Don't get me wrong. It was flattering to see my imaginings on stage, playing before hundreds of audience members. In fact, it was more than exciting to see one of my productions in regional committee discussions to become the "Hill Cumorah pageant-of-the-south."
But when your church calling demands so much time...what of the children? What of my children?
This question, "What of the children?", has haunted me at times. For nothing can compare with the quiet moments of looking into the exquisite eyes of my daughter. Her eyes speak of eternity to me, if I look in them long enough.
Nothing can compare with hearing my youngest son's peals of laughter when we get into a tickle fest. His chuckles move me like nothing else can.
Nothing compares with the deep discussions my eldest son and I are wont to engage in. His insights inspire me and aid me on my darkest days.

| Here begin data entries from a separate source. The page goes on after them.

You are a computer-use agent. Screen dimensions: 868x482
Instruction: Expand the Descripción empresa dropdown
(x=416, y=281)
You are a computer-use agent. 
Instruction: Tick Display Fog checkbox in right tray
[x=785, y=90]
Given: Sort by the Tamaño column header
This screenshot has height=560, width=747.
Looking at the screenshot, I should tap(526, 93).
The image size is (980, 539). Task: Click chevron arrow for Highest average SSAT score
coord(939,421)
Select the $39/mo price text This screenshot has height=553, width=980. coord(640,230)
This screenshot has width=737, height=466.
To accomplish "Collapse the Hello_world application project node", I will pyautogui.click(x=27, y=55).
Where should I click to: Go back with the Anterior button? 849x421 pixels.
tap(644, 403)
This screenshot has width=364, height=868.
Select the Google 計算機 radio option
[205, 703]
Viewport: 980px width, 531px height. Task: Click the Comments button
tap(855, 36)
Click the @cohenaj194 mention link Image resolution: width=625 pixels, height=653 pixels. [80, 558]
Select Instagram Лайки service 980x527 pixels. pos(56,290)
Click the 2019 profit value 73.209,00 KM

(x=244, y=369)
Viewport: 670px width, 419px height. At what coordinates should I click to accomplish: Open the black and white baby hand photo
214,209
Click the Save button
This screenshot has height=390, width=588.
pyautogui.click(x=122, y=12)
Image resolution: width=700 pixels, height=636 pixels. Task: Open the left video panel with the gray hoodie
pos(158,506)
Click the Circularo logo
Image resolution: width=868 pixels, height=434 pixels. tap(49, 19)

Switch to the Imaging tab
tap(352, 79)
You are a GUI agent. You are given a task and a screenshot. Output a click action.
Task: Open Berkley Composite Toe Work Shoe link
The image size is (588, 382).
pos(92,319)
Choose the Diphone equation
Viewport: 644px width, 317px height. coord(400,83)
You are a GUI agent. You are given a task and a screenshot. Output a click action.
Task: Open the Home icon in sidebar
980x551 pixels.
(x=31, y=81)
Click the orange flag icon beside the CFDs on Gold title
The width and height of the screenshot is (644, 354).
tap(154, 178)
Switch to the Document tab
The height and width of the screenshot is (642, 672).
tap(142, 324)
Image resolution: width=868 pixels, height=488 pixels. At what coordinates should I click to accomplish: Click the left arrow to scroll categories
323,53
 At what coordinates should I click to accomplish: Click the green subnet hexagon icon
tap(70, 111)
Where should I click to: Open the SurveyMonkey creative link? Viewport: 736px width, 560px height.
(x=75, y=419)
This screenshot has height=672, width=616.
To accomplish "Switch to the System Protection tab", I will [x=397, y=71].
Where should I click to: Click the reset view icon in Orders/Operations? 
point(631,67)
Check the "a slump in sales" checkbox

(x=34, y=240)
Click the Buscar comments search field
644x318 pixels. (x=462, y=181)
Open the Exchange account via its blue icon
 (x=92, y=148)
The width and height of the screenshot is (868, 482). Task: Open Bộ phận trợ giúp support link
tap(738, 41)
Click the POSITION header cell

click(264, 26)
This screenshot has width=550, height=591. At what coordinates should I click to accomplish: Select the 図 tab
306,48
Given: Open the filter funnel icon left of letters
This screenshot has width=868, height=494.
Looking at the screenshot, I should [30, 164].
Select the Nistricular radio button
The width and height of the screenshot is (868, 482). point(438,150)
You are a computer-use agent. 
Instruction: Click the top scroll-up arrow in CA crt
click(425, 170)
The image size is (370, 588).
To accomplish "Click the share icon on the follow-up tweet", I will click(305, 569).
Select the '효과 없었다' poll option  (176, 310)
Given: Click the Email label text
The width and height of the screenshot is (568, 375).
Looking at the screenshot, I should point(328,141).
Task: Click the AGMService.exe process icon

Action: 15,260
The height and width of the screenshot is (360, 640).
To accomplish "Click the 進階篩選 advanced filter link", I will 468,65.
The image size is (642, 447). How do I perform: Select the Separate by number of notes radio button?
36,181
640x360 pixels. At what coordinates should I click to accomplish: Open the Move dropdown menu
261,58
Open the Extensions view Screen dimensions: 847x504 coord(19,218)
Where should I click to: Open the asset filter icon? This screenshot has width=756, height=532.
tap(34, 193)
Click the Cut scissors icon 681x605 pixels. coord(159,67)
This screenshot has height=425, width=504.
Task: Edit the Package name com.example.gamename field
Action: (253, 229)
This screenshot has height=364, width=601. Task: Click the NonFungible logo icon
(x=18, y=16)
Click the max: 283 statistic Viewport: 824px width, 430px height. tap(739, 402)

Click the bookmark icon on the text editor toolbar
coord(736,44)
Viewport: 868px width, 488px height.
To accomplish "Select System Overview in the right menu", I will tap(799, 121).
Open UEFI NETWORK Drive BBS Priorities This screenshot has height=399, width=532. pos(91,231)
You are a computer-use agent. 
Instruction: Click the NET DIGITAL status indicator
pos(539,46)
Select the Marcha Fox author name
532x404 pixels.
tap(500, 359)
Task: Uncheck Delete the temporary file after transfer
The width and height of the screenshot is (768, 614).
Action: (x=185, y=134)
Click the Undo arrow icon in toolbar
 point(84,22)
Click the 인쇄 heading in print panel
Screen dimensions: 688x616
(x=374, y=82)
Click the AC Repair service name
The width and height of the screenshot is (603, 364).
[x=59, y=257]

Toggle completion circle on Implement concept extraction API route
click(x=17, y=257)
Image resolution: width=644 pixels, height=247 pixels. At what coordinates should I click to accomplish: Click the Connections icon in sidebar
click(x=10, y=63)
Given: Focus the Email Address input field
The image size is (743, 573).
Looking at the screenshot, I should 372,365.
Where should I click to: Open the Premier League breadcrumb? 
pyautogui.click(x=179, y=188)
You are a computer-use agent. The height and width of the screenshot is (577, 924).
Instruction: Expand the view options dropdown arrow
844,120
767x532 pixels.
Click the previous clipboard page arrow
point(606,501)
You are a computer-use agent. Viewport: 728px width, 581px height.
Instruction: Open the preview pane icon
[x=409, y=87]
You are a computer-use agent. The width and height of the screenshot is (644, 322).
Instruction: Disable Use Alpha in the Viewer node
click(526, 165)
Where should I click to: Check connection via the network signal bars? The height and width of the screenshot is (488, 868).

Thus years later, I've changed my pace. It's been a hard thing to do -- for in truth, I love nothing better than sitting at the computer creating stories and events, articles and book chapters. Those activities, along with my music compositions, have been rewarding.
But -- in truth -- nothing can compare with irreplaceable moments with my children. Therefore, I determined I would shift my priorities. Surely the Lord could help me work more efficiently and complete my projects more swiftly.
As a result, I soon learned the potency of delegation. I also witnessed that reducing perfectionism speeded completion. "Over-the-top" efforts were not required -- not when my children were present and deserved my love (which they seem to spell "a-t-t-e-n-t-i-o-n").
In truth, I may not have three books a year to show for my writing efforts, but at least my children are much more familiar with "Mommy's face!"